听完沈倧的叙述,二人唏嘘不已,没想到看似平静的生活下,还隐藏了这么多不为人知的秘辛。

临上楼的时候,沈倧告诉陈寿亭自己后续的打算,他准备和风天养一起去东北,见识一下仙家到底有多厉害,顺便清理一下盘踞在东北的霓虹异人。

陈寿亭知道他们终究不是一个世界的人,挺多话到了嘴边最终还是没说出口,只是给沈倧留下了几个联系人和地址,那是他在东北的经销商,到时无论出人出力出钱,都是一句话的事…

……

半个月后,沈倧风天养关畅畅三人登上了从青岛驶往旅顺的客船。

之所以耽搁了半个月,主要是近段时间东北不太平,张大帅在一月份通电全国,东北进入特殊状态,断绝一切与燕京政府的行政关系,以镇威上将军名义主持东三省军政事务,连带着交通也管制了好几天,直到前两天才恢复通行。

沈倧他们订票的时候,特等舱早已售卖一空,无奈只好订了三张二等舱的船票。

19世纪,黄河下游连年遭灾,导致以山东、直隶为主的关内人开始兴起了闯关东。

到了民国,关内关外的联系已经比前清频繁了无数倍,像沈倧他们乘坐的这艘客轮,基本都是在东北发了财回乡过年,年后又返回东北的,说起来这应该是春运的早期雏形了。

由于是二等舱,里面三教九流什么人都有,船舱里充斥着东北大碴子味儿和山东煎饼大葱腔,沈倧听着这熟悉的家乡口音倍感亲切,然而第一次坐船风天养却不这么想,不出意外的这家伙晕船了。

关畅畅见风天养晕的实在难受,自告奋勇的扶着他到外面透透气,没想到她一出来,就看到一个穿着学生服,戴着白围巾的少女蹲在船舷边上嘤嘤直哭。

海上风浪有些大,船颠簸的厉害,不过对女性极其敏感的关畅畅还是一眼就认出了这个少女,就是前几天在青岛车站遇到的那对姐弟,她记得当时沈倧盯着这少女的背影看了好一阵,关畅畅眼珠子一转,心说这没准是拍沈倧马屁的好机会。

打定主意的关畅畅此时也顾不得风天养了,随意把他往船舷边上一推,任他自生自灭,一个人扶着缆绳来到那少女身边。

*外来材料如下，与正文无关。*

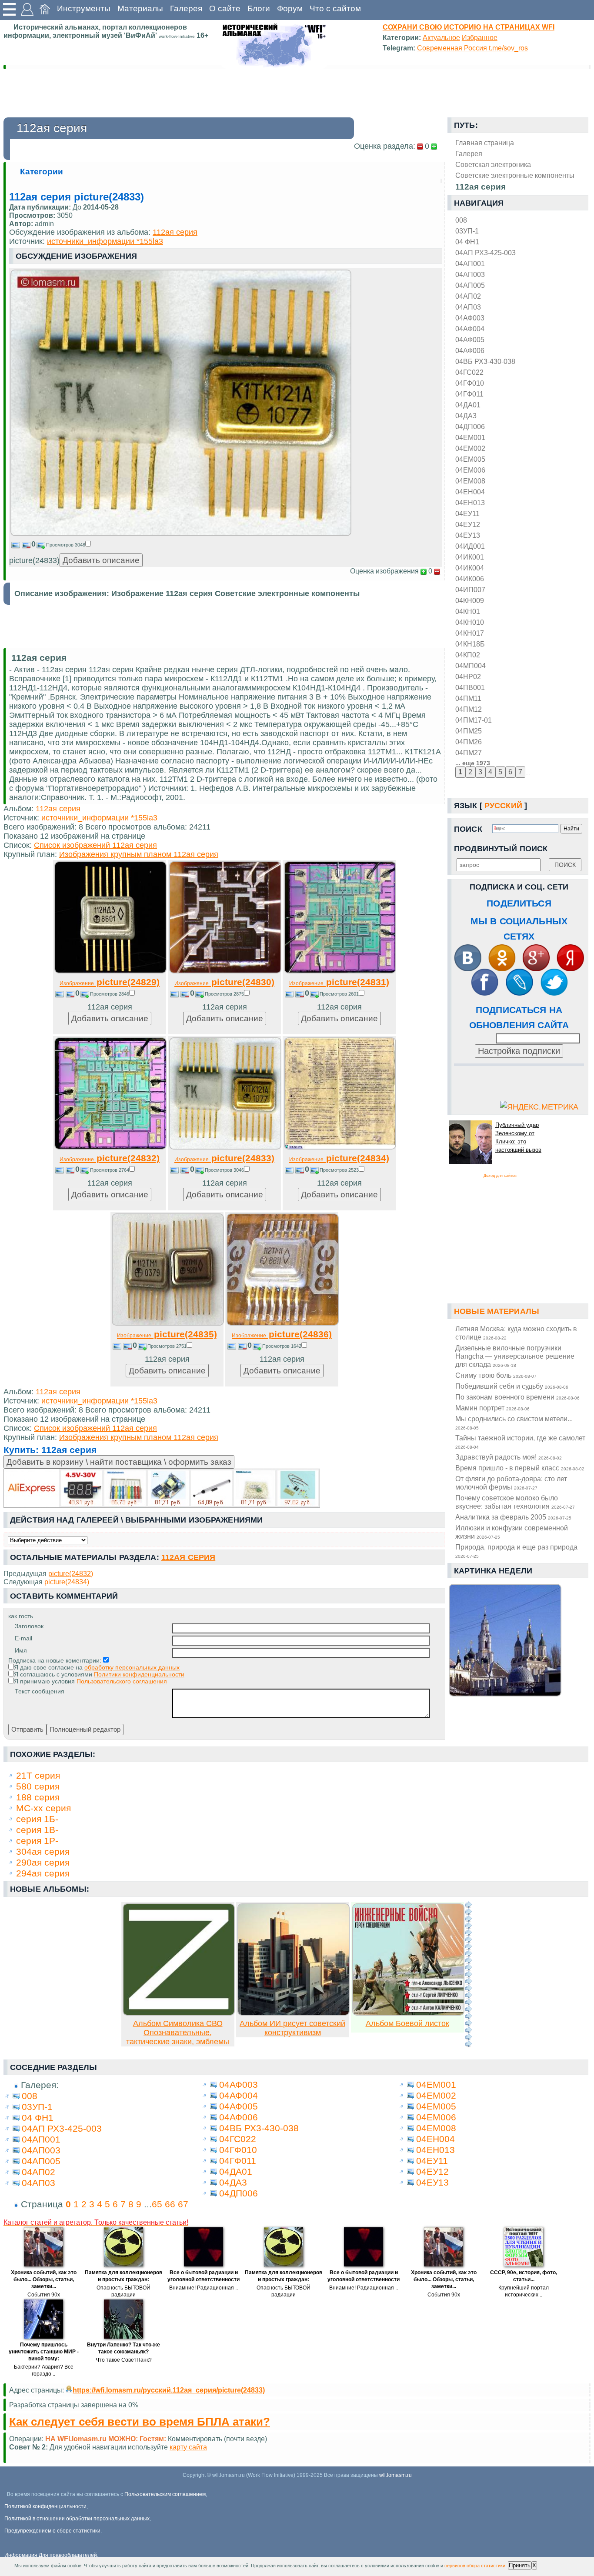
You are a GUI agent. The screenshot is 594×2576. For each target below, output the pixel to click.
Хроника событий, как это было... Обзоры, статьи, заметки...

“姑娘,你这是怎么了?怎么一个人在这哭吖,是遇到什么麻烦了么?”

那白围巾少女听到有人与自己说话,赶忙抬头与其对视。

这一抬头不要紧,把关畅畅看的心扑腾扑腾直乱跳,心说我滴亲娘,这姑娘也太好看了,肤洁如雪,发密如织,目脉如媚,唇赤如丹,未施粉黛哭的那叫一个梨花带雨,这要是送到济南青楼,达官显贵还不得把门槛子都踢平喽。

不对!关畅畅很快就反应过来,自己的心态似乎出了问题,都特么离开青楼那么久了,怎么脑袋里还是那点破的事,这丫头明显是沈少爷看上的,这要是知道自己刚才的想法,不得把自己点了天灯。

那少女抬头见刚才和自己说话的人从没见过,而且这人看自己的眼神,似乎有种说不出的别扭,再加上相貌还那么猥琐,不由分说就把他当成了坏人。

“你…你是谁啊,我不认识你。”

说完少女的身子不由得往后缩了缩,可这客船上哪有那么大空间给她躲,后退的时候脚下没留神,脚后跟被浸湿的缆绳绊了一下,啪叽一下坐水坑里了。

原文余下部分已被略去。